Continuous Design (Model-Minded Development)
I’ve become quite interested in how teams of developers collaborate to build software.
One thing I’ve noticed is that senior software developers can walk up to a whiteboard and give an impromptu talk on how their software works, explaining both the details and the broad strokes. Most importantly, they connect the specifics of this system to general architecture patterns, domain models, design patterns, development patterns, or programming styles.
If you’re a developer, you want to be that chalk-talk ready person. If you’re a team lead, you want a whole team of them. And if you’re a manager, you want to grow them as quickly as possible.

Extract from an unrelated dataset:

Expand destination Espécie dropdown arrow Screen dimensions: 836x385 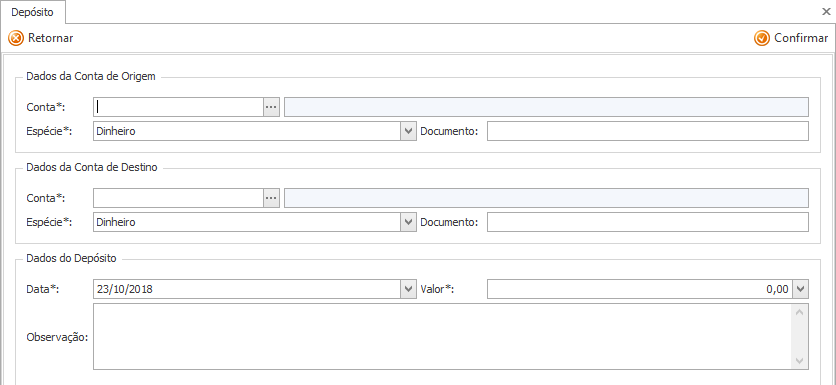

It’s surprising that modern software development processes do not focus on this aspect, instead focusing on delivering business value in the short term (weeks or months). Maybe that short-term focus on delivery is the best path to grow such developers over the long term, but I’m skeptical. I think it’s more likely that we must balance short-term and long-term objectives, and if we relentlessly focus on delivery then we get fewer chalk-talk developers.
I’ve been working on answering questions like these:
- How do chalk-talk developers think about a system?
- How do we get more of them, more quickly?
- How do developers reason through a problem and write code for it?
- How does a team of developers collaborate to solve one problem?
- How do our processes help or hurt?
- What happens when team members change?
- What does it mean to write good code?
- Is the important stuff in the developers’ heads or the code?
My belief is that the use of models is central to answering the questions. We use models to amplify our own cognitive abilities and to coordinate our actions with others.
Models do not always get the attention they deserve for a few reasons:
- We underestimate the individual cognitive task of programming.
- We underestimate the group coordination task of programming.
When I see chalk-talk developers explain how they solved a problem, I see them explaining how they wove together models of the problem domain and of the solution, reusing existing ones and innovating when necessary. The arguments they make have the form “you can see this solves the problem because …” and rely on elements in the models, not line 463 of a particular file of source code.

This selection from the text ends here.